New Challenge to the Bird-Dinosaur Link
In the Liaoning Province of The People’s Republic of China, researchers are combing an extremely rich fossil site, the Yixian Formation. It contains remarkably well-preserved remains of plants, insects, invertebrates, fish, amphibians, reptiles, birds, mammals, and dinosaurs.1 Arguably, the most interesting fossils from the site are theropod dinosaurs–-some of which have been interpreted as bearing feathers.2-3 These specimens have been touted by evolutionary biologists as key transitional intermediates linking birds to dinosaurs.
The initial dating of the The Yixian Formation seemed to support that possibility. Using the method called biostratigraphic correlation, scientists identified the fossils as late Jurassic (more than 135 million years old), making the “feathered” theropod dinosaurs contemporary with and thus a possible progenitor of archeopteryx, the oldest true bird. (This dating technique uses index fossils to estimate the age of one formation by comparing it with a formation of known age that contains the same index fossils.)4
Because of its importance, several research teams have focused with more robust and demanding methodologies on the dating of the Yixian Formation. Two recent studies used a radiometric dating technique, 40Ar-39Ar. Each study measured the age of the Yixian Formation to be between 121 and 125 million years old.5-6
These new dates place the Yixian Formation within the early Cretaceous period, making archeopteryx at least 20 million years older than the so-called “intermediates” leading up to it. The theropods from the Yixian Formation, like all theropods, now fall within the “temporal paradox.” That is, all theropods, despite their declared status as progenitors of birds, show up in the fossil record well after the first appearance of birds.7
Order of appearance in the fossil record remains important in establishing the validity of the evolutionary paradigm. Thus, the re-dating of the Yixian Formation has profound implications. It significantly weakens the theropod dinosaur-to-bird connection and renders the origin of birds unaccounted for by the evolutionary model.
Endnotes
- Paul M. Barrett, “Evolutionary Consequences of Dating the Yixian Formation,” Trends in Ecology and Evolution, 15 (2000): 99-103.
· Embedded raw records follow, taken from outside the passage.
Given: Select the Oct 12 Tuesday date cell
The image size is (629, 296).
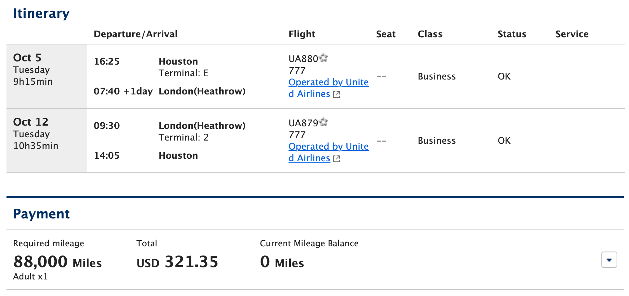Looking at the screenshot, I should (47, 141).
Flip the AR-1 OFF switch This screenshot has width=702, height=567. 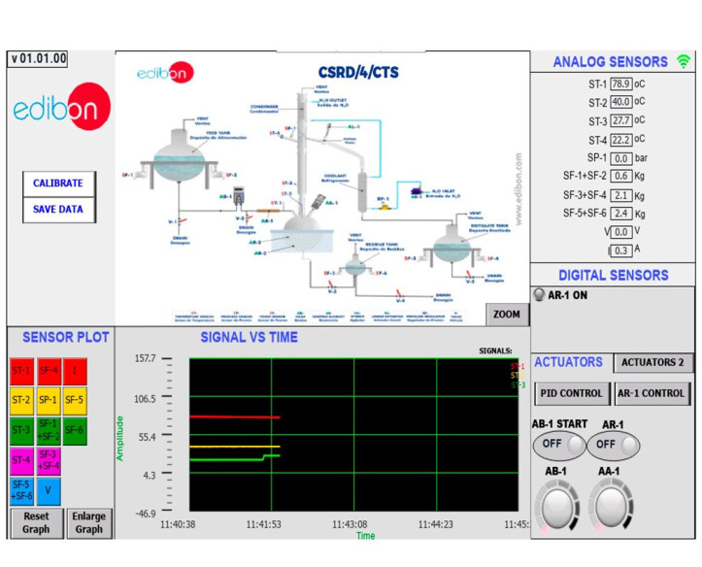point(614,447)
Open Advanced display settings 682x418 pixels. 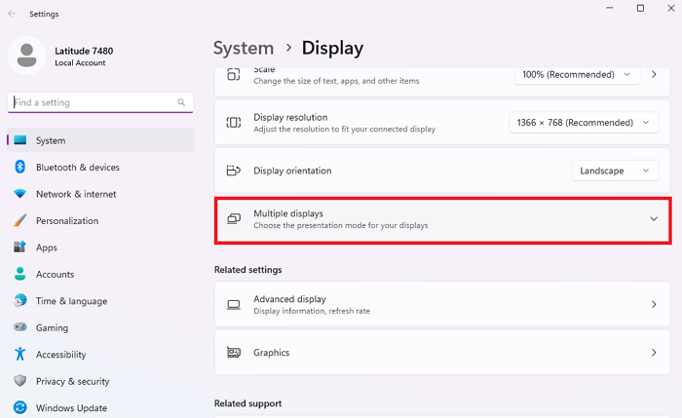click(x=442, y=305)
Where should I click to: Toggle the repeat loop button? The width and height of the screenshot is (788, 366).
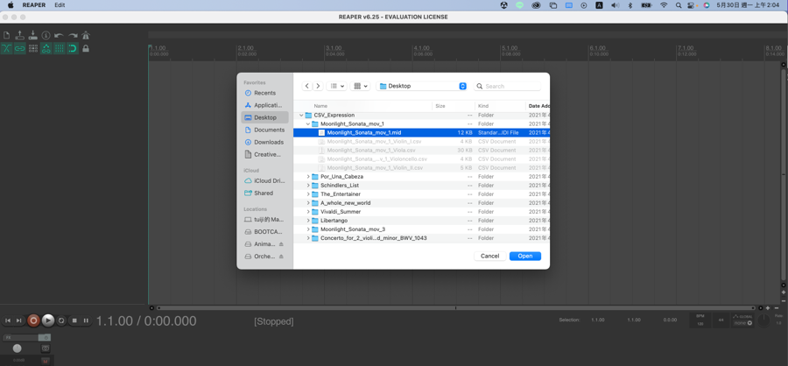pos(61,320)
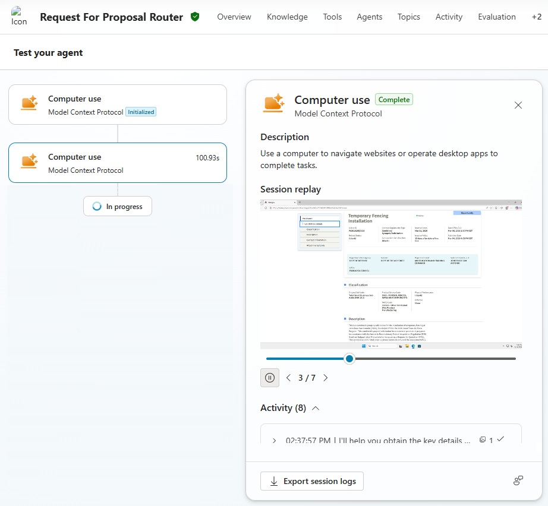Click the screenshot count icon in activity row

[x=483, y=440]
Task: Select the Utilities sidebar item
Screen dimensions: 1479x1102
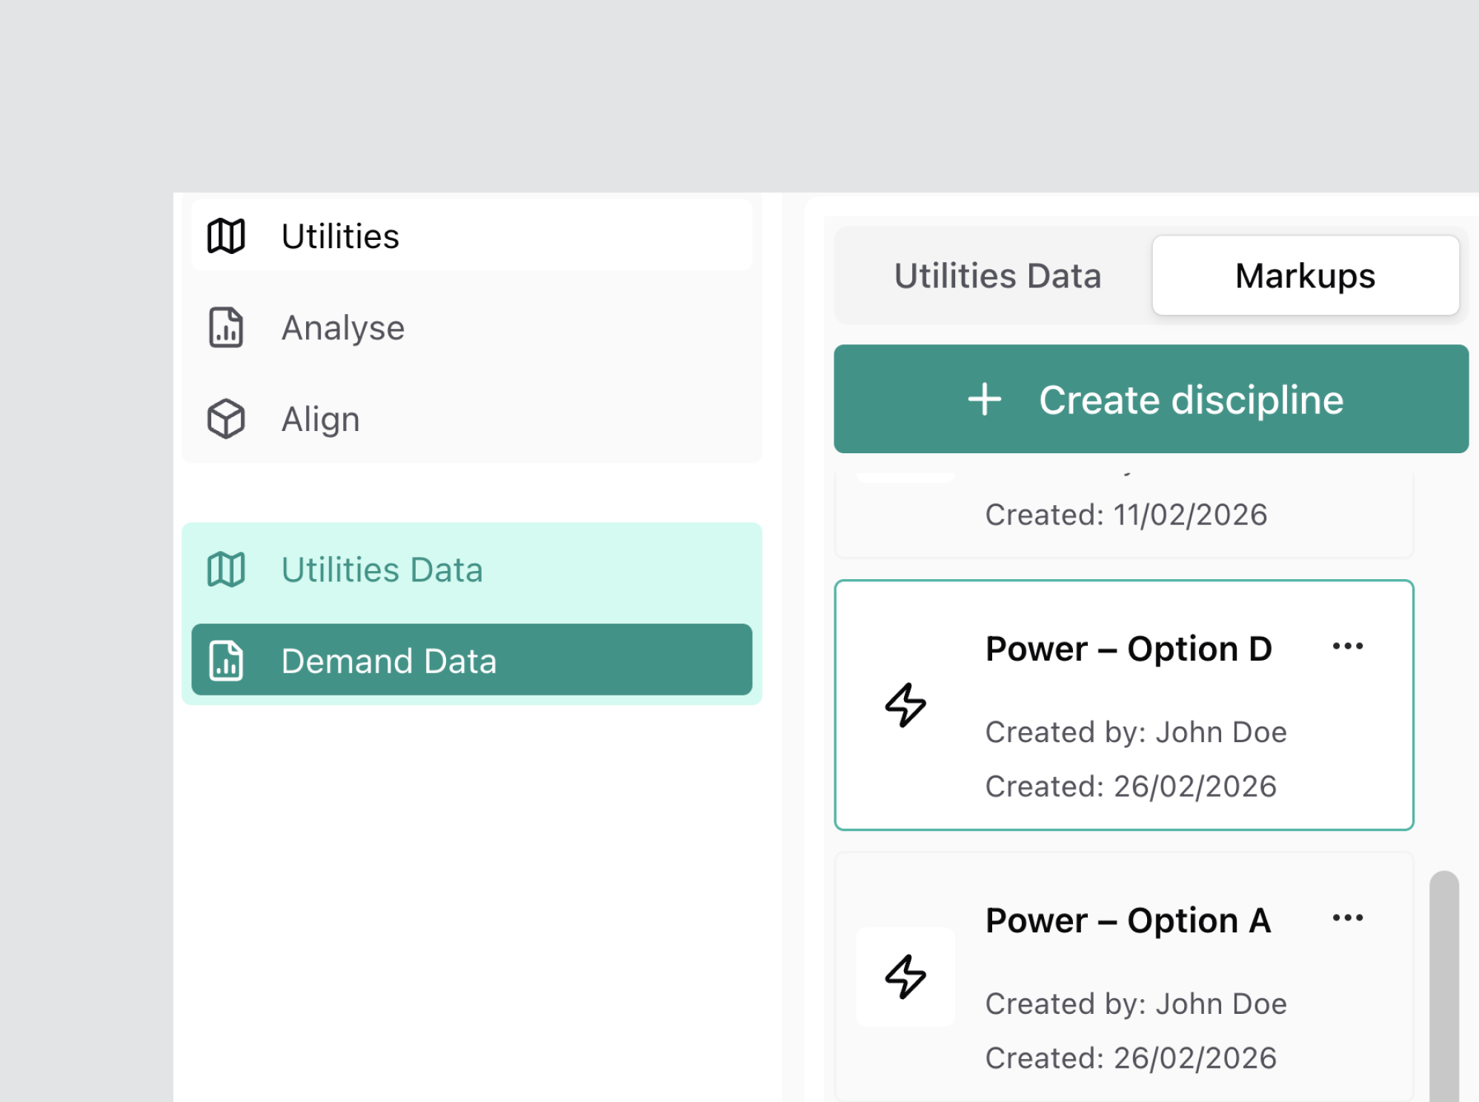Action: [x=471, y=236]
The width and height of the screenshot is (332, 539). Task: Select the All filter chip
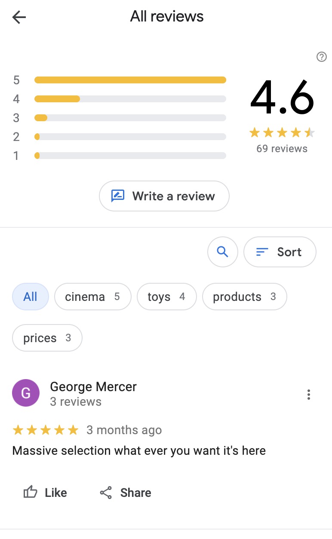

- P-J Chen et al ., “An Exceptionally Well-Preserved Theropod Dinosaur from the Yixian Formation of China,” Nature, 391 (1998): 147-152.
- Q. Ji et al ., “Two Feathered Dinosaurs from Northeastern China,” Nature, 393 (1998): 753-761.
- Barrett, 99-103.
- Barrett, 99-103.
- Carl C. Swisher III, et al., “Cretaceous Age For the Feathered Dinosaurs of Liaoning, China,” Nature, 400 (1999): 58-61.
- Alan Feduccia, The Origin and Evolution of Birds , 2nd edition (New Haven: Yale University Press, 1999): 382.